Additionally, more than 77,000 people have experimented with the platform–free of charge. Watson Developer Cloud is a sandbox where developers can learn about the technology and rapidly prototype new applications.

By doubling down on our commitment in this region we’re offering entrepreneurs and startups there easier access to our people, technology and collaboration–with which they can build new companies and create new capabilities that will greatly benefit businesses, the global economy, and improve people’s lives.

Though cognitive computing includes some elements of the academic discipline of Artificial Intelligence, it’s a broader idea. Cognitive systems are designed to help people make better decisions by ingesting vast quantities of data, reasoning over the information, learning from their interactions with data and people, and interacting with individuals in ways that are more natural to us. Rather than producing machines that think for people; cognitive computing is all about augmenting human intelligence–helping us think better.

IBM has created a portfolio of cognitive computing solutions that continues to grow and addresses industries ranging from healthcare and financial services to scientific research and retailing. But there’s no way that we can take advantage of all of the innovation opportunities created by the emergence of cognitive. That’s why we’ve opened Watson’s doors to everyone, that is, to you. We believe that creative people in startups and established companies alike will dream up great ideas that we’d never think of. To seed some of those ideas, we’ve set aside $100 million to invest in companies like Welltok, Sellpoints, Modernizing Medicine, Pathway Genomics and WayBlazer.  In addition, we’re encouraging venture capitalists to invest billions more in startups that are determined to amplify human inspiration through cognitive computing.

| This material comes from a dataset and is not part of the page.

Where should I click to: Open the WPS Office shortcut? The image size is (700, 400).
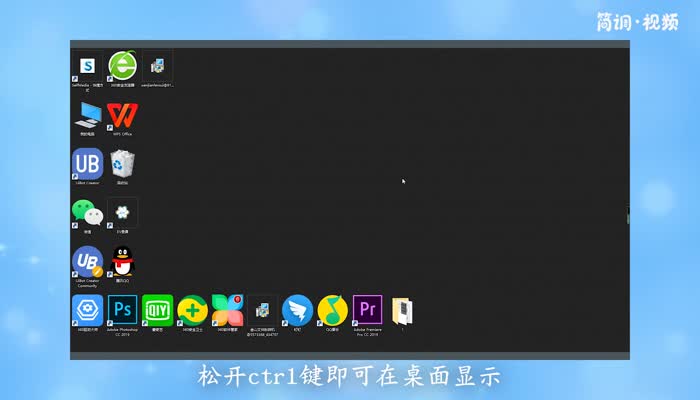point(122,114)
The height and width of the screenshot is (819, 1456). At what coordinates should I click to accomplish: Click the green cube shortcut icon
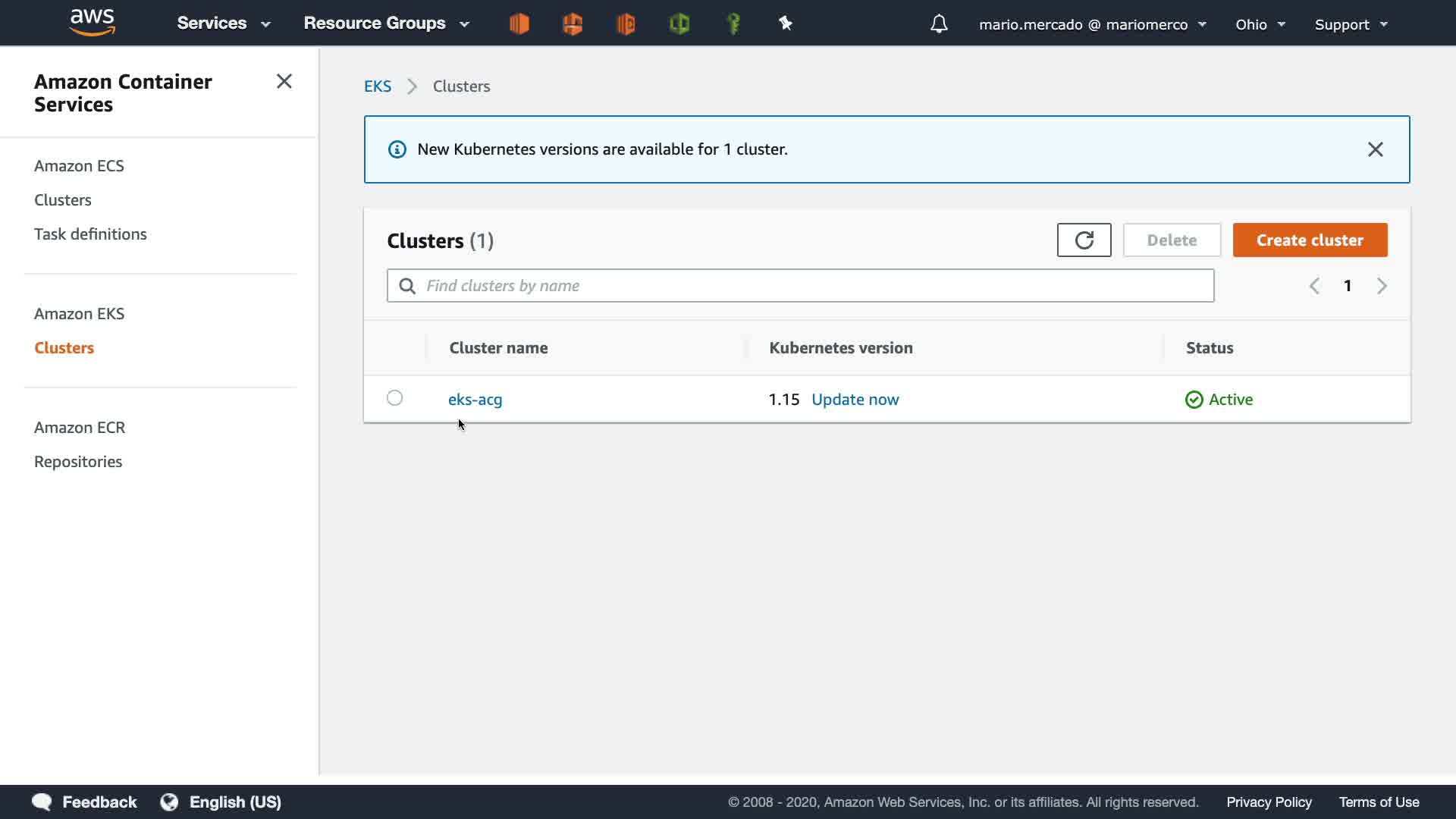[679, 24]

We call this ecosystem the long tail of cognitive computing.

The original Watson system was built on one API covering 5 technologies. Since opening the Watson platform, we ‘ve expanded that rapidly adding new capabilities in the form of additional APIs representing different reasoning strategies applicable to the human condition.

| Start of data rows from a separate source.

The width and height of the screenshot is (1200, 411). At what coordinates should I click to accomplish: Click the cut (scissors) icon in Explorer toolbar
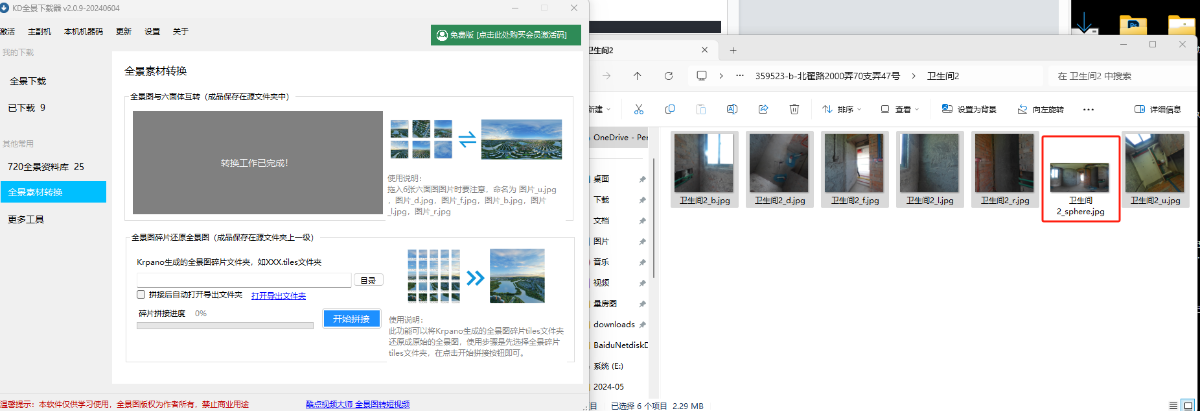tap(638, 109)
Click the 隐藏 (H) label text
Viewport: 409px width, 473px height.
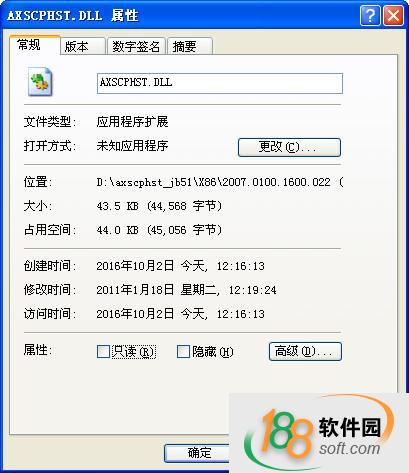pos(213,352)
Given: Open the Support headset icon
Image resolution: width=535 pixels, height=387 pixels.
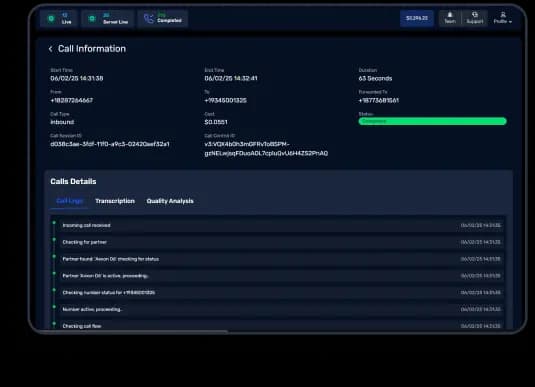Looking at the screenshot, I should (x=475, y=15).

Some were generated by our own scientists and others came through acquisitions like AlchemyAPI. There are too many to list here, but I’ll mention a few.  The Dialog API makes interactions with people more natural by creating responses tailored to the user’s style. Visual Insights spots patterns and identifies objects in photos or videos. And Concept Insights explores information based on ideas rather than key words.

Each API represents a different reasoning strategy. As we add more APIs and enrich the existing ones, Watson gets ever smarter. You can liken this process to the way children learn mathematics. We start with arithmetic. As we grow up and we’re exposed to more challenging math problems, we learn geometry, algebra and calculus to solve them. Likewise, cognitive systems employ reasoning strategies that are initially targeted at certain types of problems, but they evolve through engineering and machine learning to become more sophisticated and to handle more complex problems. We expect to add even more APIs by next year, covering an even broader spectrum of reasoning capabilities.

All of these new capabilities are plug-and-play resources for people to participate in the API Economy. Our portfolio of APIs enables incredibly powerful and sophisticated applications to be built rapidly–often in just a few months. For instance, it took just two months for Ampsy, a social media marketing company, to develop and release Watson-powered applications for the entertainment industry.

Cognitive represents the third era of computing–as different from today’s standard computing technologies as they were from the tabulating and calculating machines that preceded them. This is an opportunity for all of us to get in on the ground floor of a phenomenon that I believe will help transform business and society.